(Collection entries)
──────────────────────────────

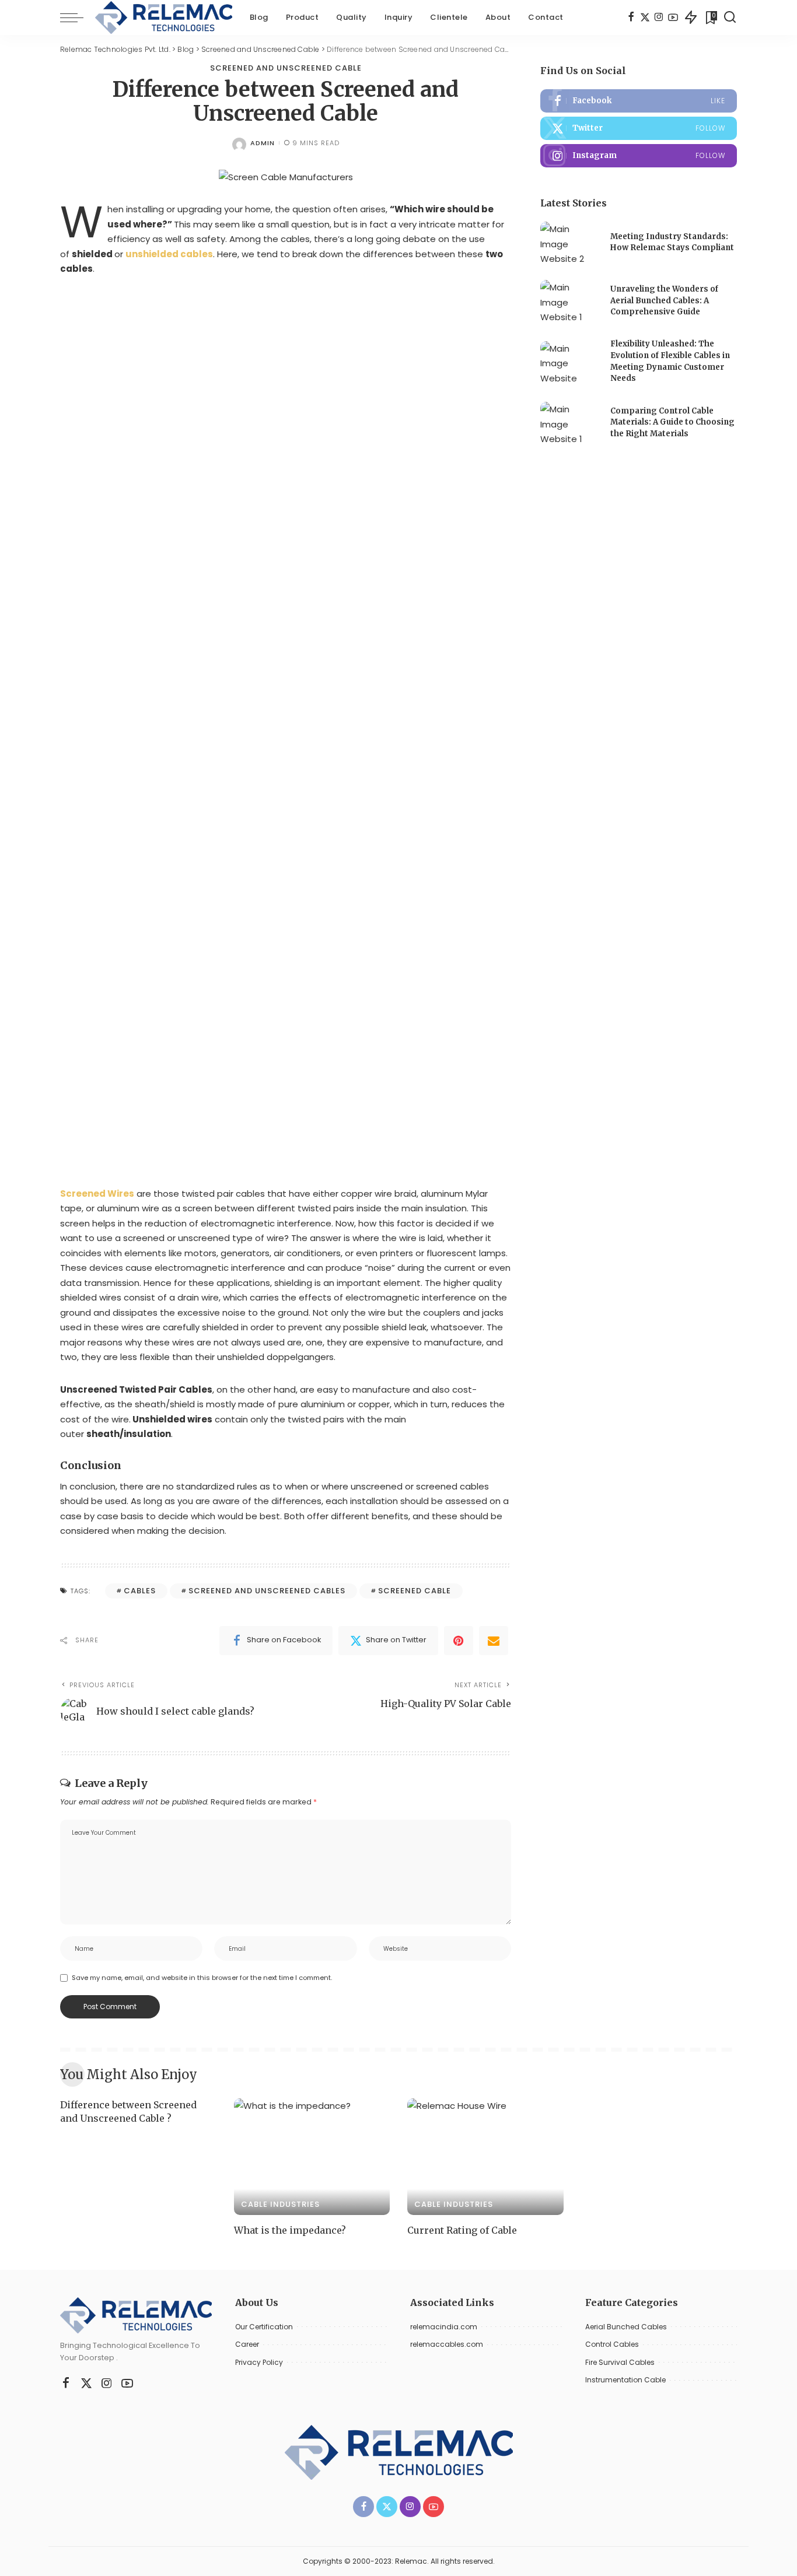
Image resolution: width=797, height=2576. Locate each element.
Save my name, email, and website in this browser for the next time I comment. (202, 1977)
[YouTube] (673, 17)
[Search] (730, 17)
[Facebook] (631, 17)
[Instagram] (659, 17)
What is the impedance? (290, 2230)
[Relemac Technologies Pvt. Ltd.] (163, 17)
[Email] (493, 1640)
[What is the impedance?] (312, 2157)
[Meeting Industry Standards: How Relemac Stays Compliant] (569, 243)
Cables (140, 1590)
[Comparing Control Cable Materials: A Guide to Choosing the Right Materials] (569, 424)
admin (262, 143)
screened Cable (414, 1590)
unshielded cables (169, 254)
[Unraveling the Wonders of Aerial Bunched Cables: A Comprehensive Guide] (569, 302)
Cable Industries (280, 2204)
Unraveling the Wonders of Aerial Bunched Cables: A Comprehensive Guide (664, 300)
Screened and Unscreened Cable (286, 68)
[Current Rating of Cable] (485, 2157)
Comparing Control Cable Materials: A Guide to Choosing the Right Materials (672, 422)
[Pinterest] (458, 1640)
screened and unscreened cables (266, 1590)
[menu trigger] (77, 17)
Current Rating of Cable (462, 2230)
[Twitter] (645, 17)
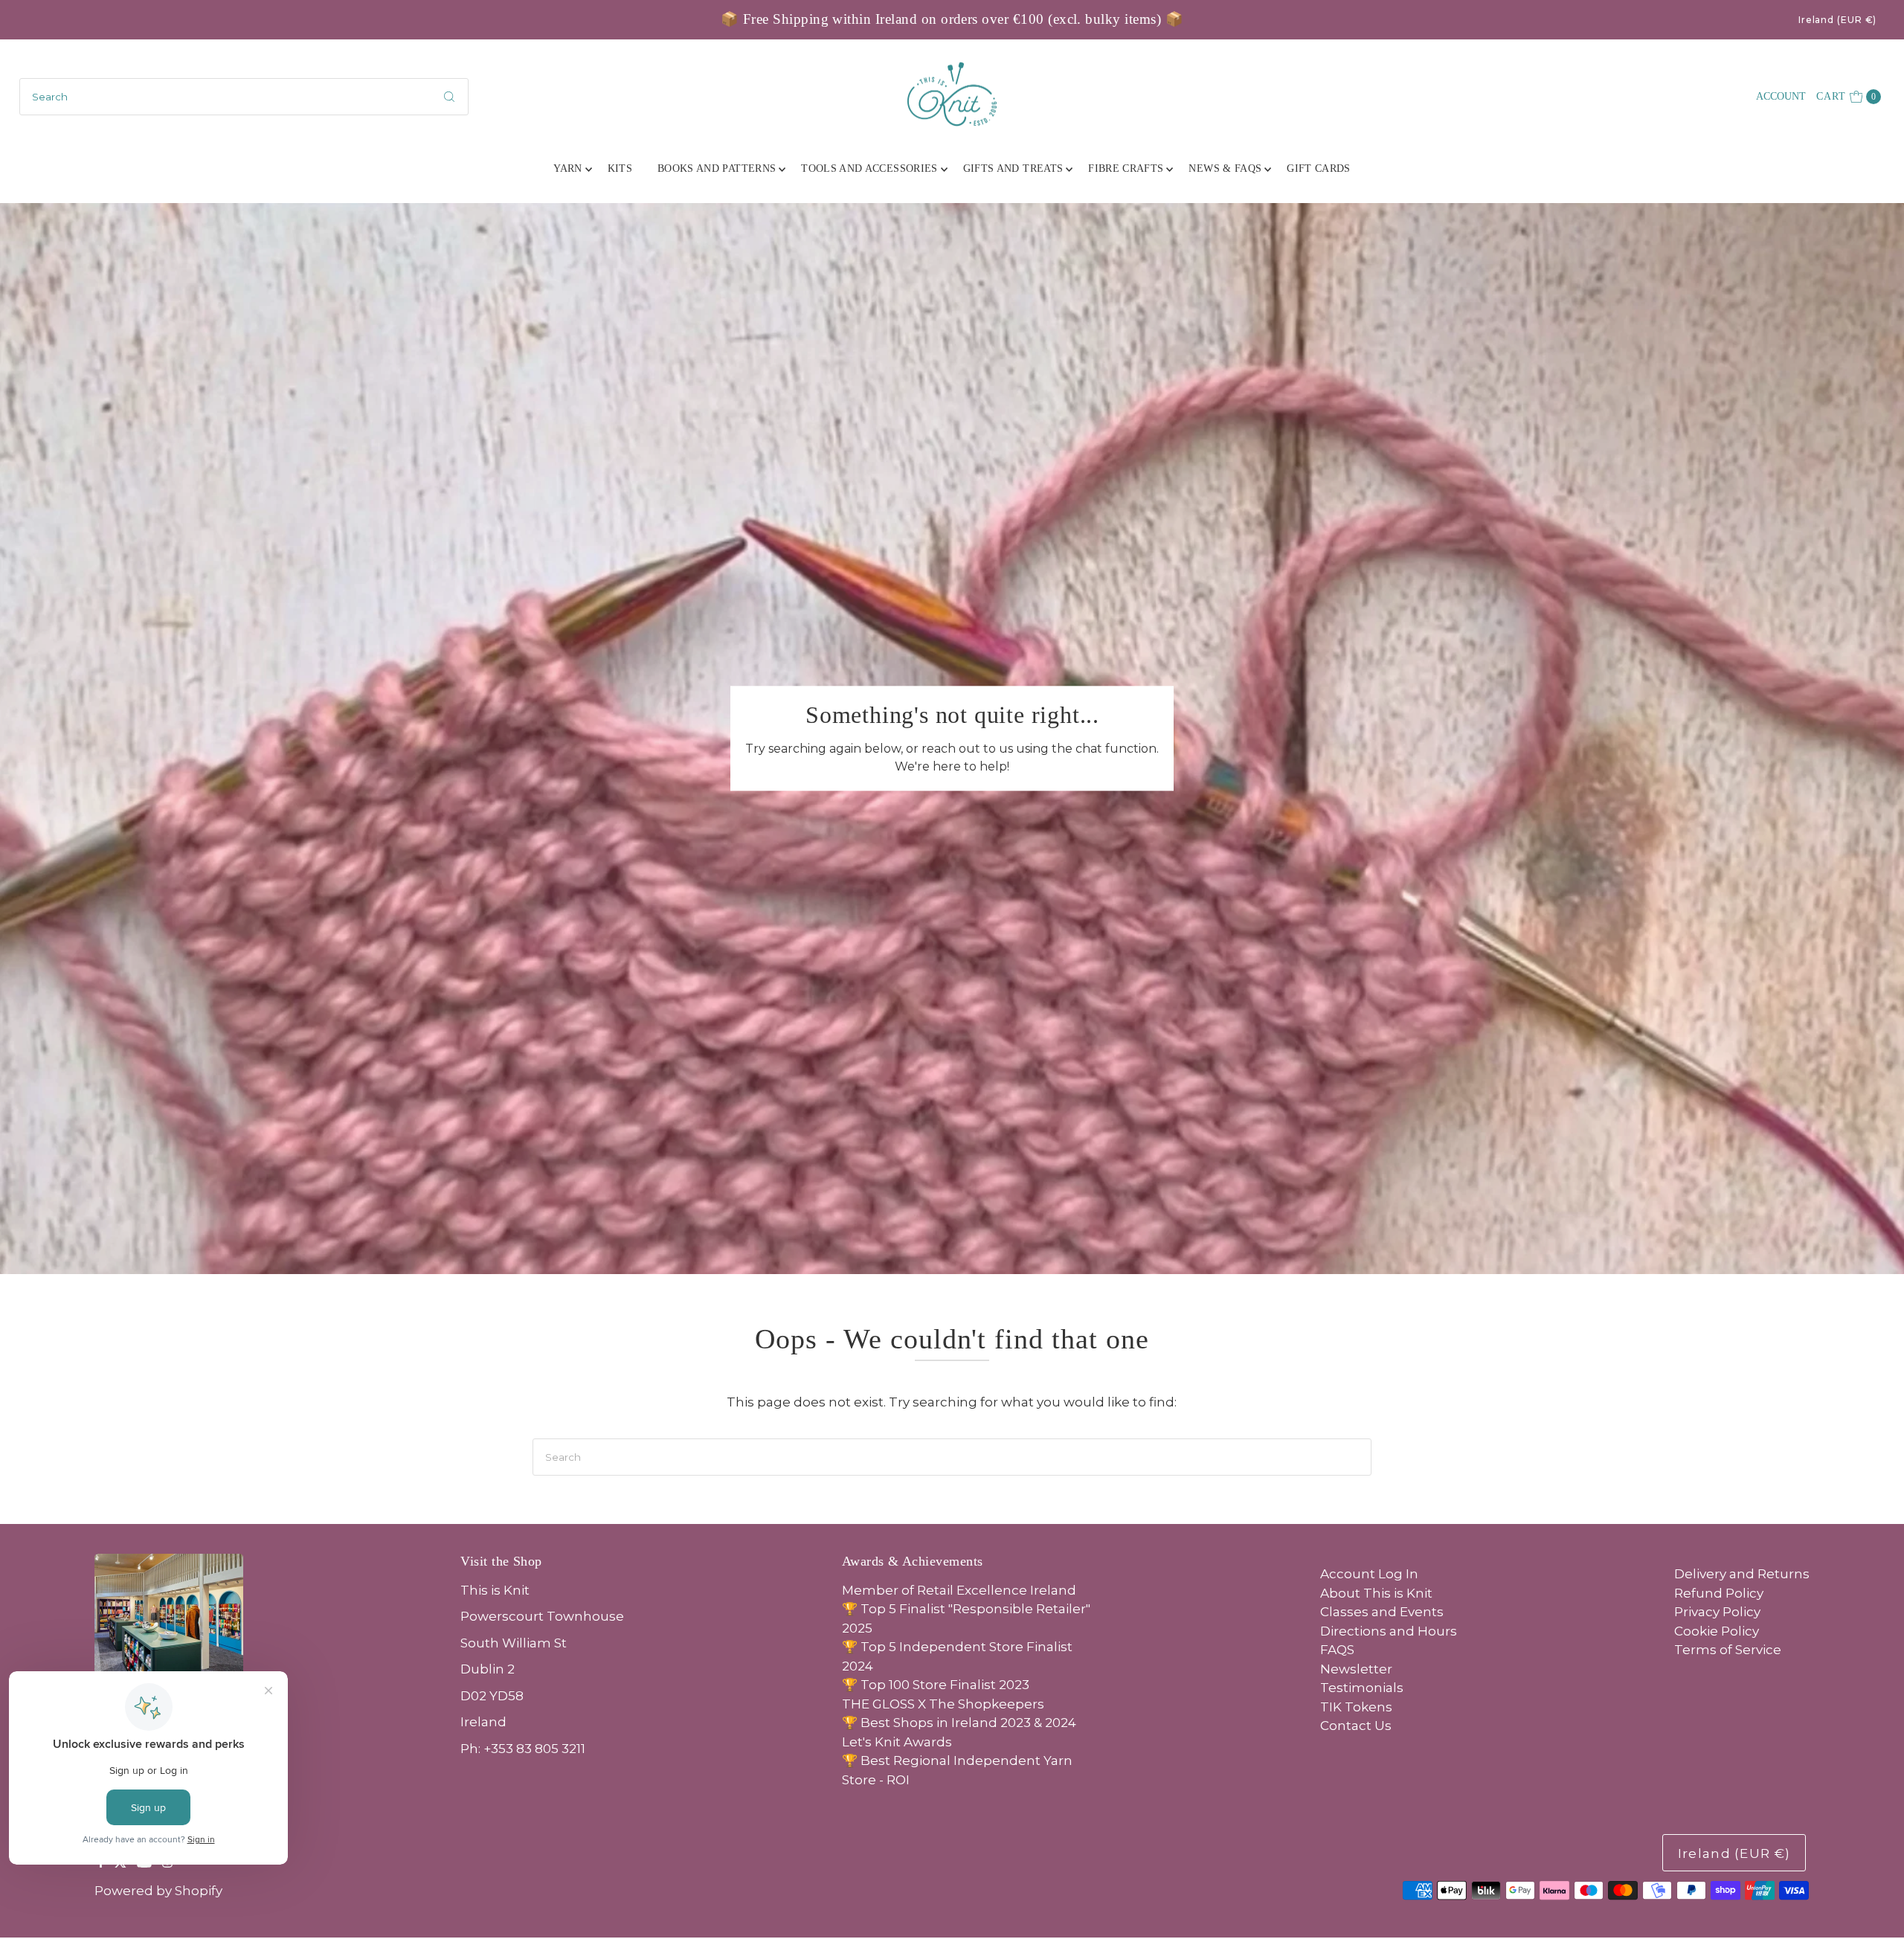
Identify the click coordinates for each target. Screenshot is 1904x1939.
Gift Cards (1319, 168)
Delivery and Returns (1742, 1573)
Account (1781, 96)
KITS (620, 168)
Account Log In (1369, 1573)
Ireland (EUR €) (1837, 19)
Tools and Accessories (869, 168)
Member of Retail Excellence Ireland (959, 1590)
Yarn (567, 168)
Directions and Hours (1388, 1631)
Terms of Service (1727, 1649)
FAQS (1337, 1649)
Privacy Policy (1717, 1611)
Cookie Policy (1716, 1631)
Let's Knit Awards (897, 1741)
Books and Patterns (716, 168)
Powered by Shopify (158, 1890)
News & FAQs (1225, 168)
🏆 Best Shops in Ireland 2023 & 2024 (959, 1722)
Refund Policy (1718, 1593)
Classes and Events (1382, 1611)
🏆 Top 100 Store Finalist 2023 (935, 1684)
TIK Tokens (1356, 1707)
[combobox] (244, 96)
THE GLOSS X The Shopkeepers (943, 1704)
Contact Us (1356, 1725)
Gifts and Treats (1013, 168)
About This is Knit (1376, 1593)
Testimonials (1361, 1687)
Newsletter (1356, 1669)
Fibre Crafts (1125, 168)
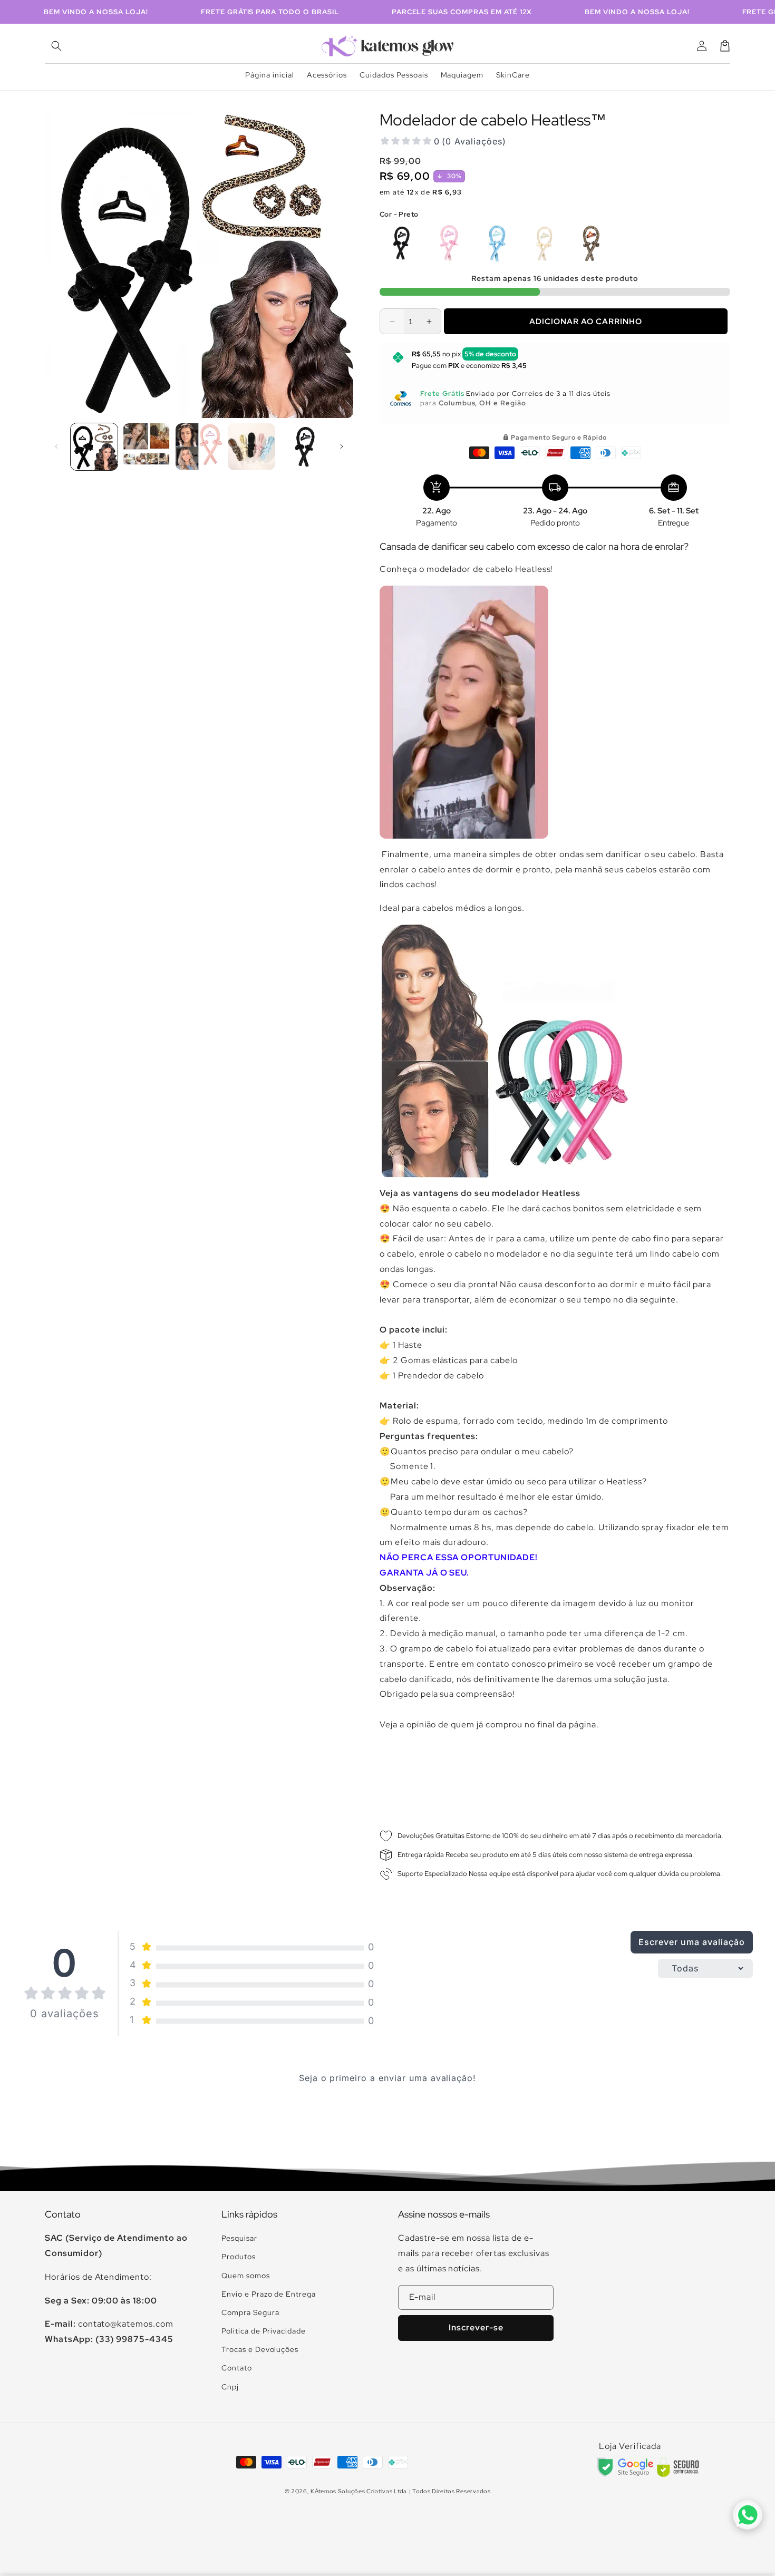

──────────────────────────────

* [Exercise instructions] If a line in the records holds the string "Rating", copy it.

* [Output for this task]
[Current Rating of Cable] (485, 2157)
Current Rating of Cable (462, 2230)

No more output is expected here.